I had a friend with this problem. He hates I/Os because he dropped the cash on a pair and they fogged almost every time. My I/OXs on the other hand have performed beautifully.

I would go with Anon's if they both fit my face the same though. Switching the lens seems much easier. My only worry, like anything magnetic, would be if the magnets were to out fast. Not sure if the life span on those.


----------



## ZackRabbitSlim (Oct 17, 2013)

Thanks for the replies guys. I would definitely be considering the M2 if I was paying the full price, but I found these for around $100. If that fogging issue is for real that could easily be a deal breaker. Retail or not I'd hate to blow cash on a new pair only to have them fog up on my first run.


----------



## ARSENALFAN (Apr 16, 2012)

Never heard of these M2 goggles until today. Had a look at them on their site and they look fantastic. 

Money is not really an object since I am on the hill every other day and these will be put to the test - but are these goggles worth it?

Does the hard case they come with easily fit into your jacket? I have Oakley Crowbars at the moment and change the lenses out regularly.
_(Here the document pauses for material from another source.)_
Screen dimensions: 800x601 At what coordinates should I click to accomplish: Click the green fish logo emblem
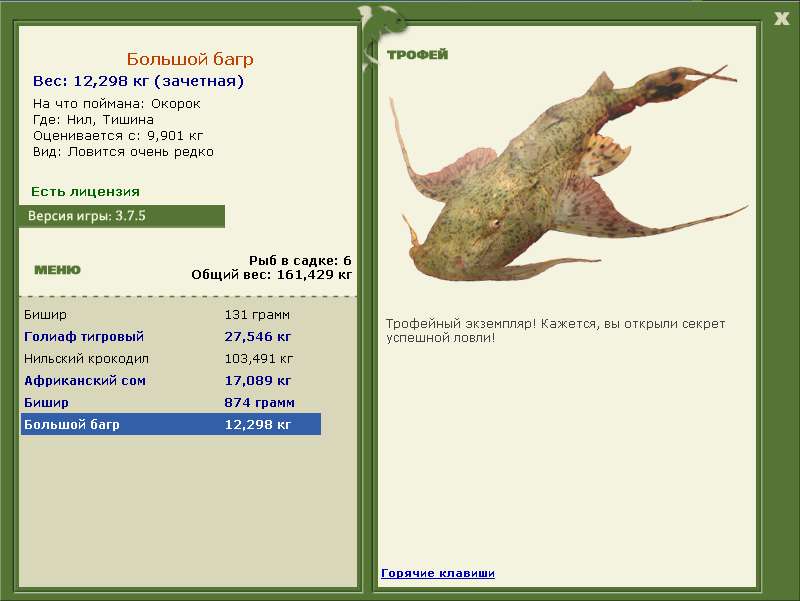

The only problem is that I keep the spares in my jacket and have busted both of them vertically areound the nosepiece.


----------



## Nivek (Jan 24, 2008)

BigmountainVMD said:


> I had a friend with this problem. He hates I/Os because he dropped the cash on a pair and they fogged almost every time. My I/OXs on the other hand have performed beautifully.
> 
> I would go with Anon's if they both fit my face the same though. Switching the lens seems much easier. My only worry, like anything magnetic, would be if the magnets were to out fast. Not sure if the life span on those.


That's only a problem with something artificially magnetic. Anything naturally ferrous loses magnetism at a ridiculously slow rate. They also aren't effected by impacts like artificial magnets. And the M-Series is using rare earths.


----------



## ARSENALFAN (Apr 16, 2012)

I see Nivek in older posts says the M2s are good. Thats a great start. Now to fit the cranium.


----------



## tdn (Dec 30, 2010)

Smith has been aware and fixed the issue with fogging. I believe they took very good care of anyone with the issue, if you're having this problem (especially if you're the original owner) don't hesitate to contact them.


----------



## ARSENALFAN (Apr 16, 2012)

Picked up a pair of M2s today in Blue Solex. They are quite the product. It is interesting that there is a warning inside the box stating the magnets may interfere with a avalanche beacon. I guess I need to do a little more research and see if I should be using these lenses when I am using a transceiver. Cheers!


----------



## jtg (Dec 11, 2012)

I see pretty much every goggle advertised as over 9000x super antifog hydrophobic kryptonite etc, but every pair of goggles I've used will fog up. Is there actually such a thing as goggles that don't?


----------



## linvillegorge (Jul 6, 2009)

Between these two, I'd personally go with the I/O. However, if you throw the M2 into the mix, it's not even close. The M2s are the slickest goggles I've seen to date. As soon as those suckers go on sale, I'll have me a pair.


----------